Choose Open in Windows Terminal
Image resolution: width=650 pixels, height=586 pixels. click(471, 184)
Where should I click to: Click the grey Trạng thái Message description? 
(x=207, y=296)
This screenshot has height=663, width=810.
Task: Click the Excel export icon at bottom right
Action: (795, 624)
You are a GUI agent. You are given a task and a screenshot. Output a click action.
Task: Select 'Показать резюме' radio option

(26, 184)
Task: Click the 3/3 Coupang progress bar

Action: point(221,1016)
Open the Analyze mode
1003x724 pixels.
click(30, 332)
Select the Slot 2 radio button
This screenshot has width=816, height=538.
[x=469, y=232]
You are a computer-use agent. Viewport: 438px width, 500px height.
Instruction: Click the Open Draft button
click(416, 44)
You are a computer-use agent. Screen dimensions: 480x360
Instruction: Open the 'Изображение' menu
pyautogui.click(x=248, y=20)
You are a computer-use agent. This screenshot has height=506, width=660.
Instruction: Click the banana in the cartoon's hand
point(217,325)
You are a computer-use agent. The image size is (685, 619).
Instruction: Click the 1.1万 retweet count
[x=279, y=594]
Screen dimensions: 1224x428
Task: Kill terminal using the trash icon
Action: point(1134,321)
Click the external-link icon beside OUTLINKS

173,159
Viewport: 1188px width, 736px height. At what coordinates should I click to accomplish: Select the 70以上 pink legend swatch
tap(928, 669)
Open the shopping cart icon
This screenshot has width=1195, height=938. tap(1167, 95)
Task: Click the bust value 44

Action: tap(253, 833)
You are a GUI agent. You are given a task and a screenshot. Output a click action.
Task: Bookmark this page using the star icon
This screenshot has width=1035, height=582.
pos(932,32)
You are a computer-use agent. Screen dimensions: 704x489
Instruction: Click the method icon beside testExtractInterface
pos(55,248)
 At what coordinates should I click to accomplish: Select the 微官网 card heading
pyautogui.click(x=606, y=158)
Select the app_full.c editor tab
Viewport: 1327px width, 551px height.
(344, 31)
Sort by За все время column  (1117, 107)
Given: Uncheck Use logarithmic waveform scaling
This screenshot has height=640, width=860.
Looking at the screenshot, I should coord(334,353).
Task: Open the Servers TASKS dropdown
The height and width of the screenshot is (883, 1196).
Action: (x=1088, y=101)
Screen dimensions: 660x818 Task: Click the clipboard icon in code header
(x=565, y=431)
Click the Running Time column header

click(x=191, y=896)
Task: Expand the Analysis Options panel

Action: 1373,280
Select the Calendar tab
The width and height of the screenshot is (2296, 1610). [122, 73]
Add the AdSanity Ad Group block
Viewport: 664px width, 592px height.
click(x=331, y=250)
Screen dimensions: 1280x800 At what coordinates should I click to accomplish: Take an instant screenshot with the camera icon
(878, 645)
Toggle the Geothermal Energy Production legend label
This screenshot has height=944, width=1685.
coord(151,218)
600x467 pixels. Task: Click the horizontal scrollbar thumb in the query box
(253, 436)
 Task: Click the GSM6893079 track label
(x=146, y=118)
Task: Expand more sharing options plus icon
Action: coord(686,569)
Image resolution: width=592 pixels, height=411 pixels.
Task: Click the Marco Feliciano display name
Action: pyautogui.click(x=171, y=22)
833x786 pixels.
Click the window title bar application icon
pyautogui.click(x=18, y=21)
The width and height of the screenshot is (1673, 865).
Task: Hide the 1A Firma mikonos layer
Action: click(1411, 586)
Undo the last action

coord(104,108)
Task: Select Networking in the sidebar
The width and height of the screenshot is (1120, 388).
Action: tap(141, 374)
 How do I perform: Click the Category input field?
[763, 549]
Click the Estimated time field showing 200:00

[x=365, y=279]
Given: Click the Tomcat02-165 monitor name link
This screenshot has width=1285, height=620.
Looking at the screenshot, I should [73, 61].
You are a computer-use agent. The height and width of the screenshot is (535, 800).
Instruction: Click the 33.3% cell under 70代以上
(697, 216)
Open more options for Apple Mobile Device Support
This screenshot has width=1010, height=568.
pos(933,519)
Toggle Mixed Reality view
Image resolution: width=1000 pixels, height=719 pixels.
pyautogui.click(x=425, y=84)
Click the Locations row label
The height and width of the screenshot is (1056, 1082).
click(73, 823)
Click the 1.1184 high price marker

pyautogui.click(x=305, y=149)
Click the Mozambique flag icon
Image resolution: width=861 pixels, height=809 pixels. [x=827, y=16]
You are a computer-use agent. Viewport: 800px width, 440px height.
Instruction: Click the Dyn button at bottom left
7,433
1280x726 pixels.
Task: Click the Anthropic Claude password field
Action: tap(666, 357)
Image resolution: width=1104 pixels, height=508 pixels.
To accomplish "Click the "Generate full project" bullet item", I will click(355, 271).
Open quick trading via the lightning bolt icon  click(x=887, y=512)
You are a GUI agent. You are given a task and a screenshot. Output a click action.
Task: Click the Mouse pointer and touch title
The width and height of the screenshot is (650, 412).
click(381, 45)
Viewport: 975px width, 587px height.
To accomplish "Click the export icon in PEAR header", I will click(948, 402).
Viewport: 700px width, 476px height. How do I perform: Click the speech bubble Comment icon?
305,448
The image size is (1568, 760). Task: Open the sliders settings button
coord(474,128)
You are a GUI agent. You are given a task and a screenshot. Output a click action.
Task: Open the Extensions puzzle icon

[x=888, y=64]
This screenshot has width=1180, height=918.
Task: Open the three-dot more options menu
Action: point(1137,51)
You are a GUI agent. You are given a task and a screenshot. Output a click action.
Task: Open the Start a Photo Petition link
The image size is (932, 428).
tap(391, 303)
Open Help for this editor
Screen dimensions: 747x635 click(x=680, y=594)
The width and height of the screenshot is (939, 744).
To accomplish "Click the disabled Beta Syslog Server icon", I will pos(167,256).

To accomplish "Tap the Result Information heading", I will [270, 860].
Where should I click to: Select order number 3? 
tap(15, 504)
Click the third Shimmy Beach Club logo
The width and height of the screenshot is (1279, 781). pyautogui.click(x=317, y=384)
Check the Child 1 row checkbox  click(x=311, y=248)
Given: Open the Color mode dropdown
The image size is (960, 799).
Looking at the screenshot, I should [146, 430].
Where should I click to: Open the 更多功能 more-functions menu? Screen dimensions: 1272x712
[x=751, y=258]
━━━━━━━━━━━━━━━━
▶ What the task asks: Go through the material above and return each line that holds the word "dropdown".

▶ Reply:
Task: Open the Servers TASKS dropdown
Given: Open the Color mode dropdown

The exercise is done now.